I think it’s funny that Mitt Romney’s cynicism bit him in the ass last night. For the first time, I watched a debate on CNN so I could watch the moment-to-moment reaction of their survey group. Every time that Romney said something bellicose the audience reacted negatively, which seemed to vindicate his overall strategy of backtracking on all his tough talk on foreign policy. But that was an effort to win a bunch of small skirmishes that caused him to lose the war.

The segment of the population who actually knows what Romney has been saying about Iran and Pakistan and Israel and Iraq and Egypt and Libya noticed that Romney was flip-flopping and changing his positions. Those who didn’t know his record noticed that he was basically endorsing and approving of Obama’s policies.

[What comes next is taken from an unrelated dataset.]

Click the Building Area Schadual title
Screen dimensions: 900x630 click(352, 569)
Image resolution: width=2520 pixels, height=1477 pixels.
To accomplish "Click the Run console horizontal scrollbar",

I’ve seen analysis that Romney was debating like he had a lead. It may have seemed that way, but he doesn’t have a lead and he never has had a lead. And that’s not what he was thinking. He was thinking that the foreign policies he has been espousing poll very badly and that Joe Biden exposed that in his debate with Paul Ryan. It’s not that Romney thought he could coast to victory. It’s that he had nothing to say that could possibly help his cause.

But, here’s the thing. Romney would have been better off espousing unpopular opinions in a confident manner than he was in jettisoning his whole foreign policy critique and looking weak as a result. He should have learned that from his success in the first debate in which he lost on substance but won by being the more dominant personality.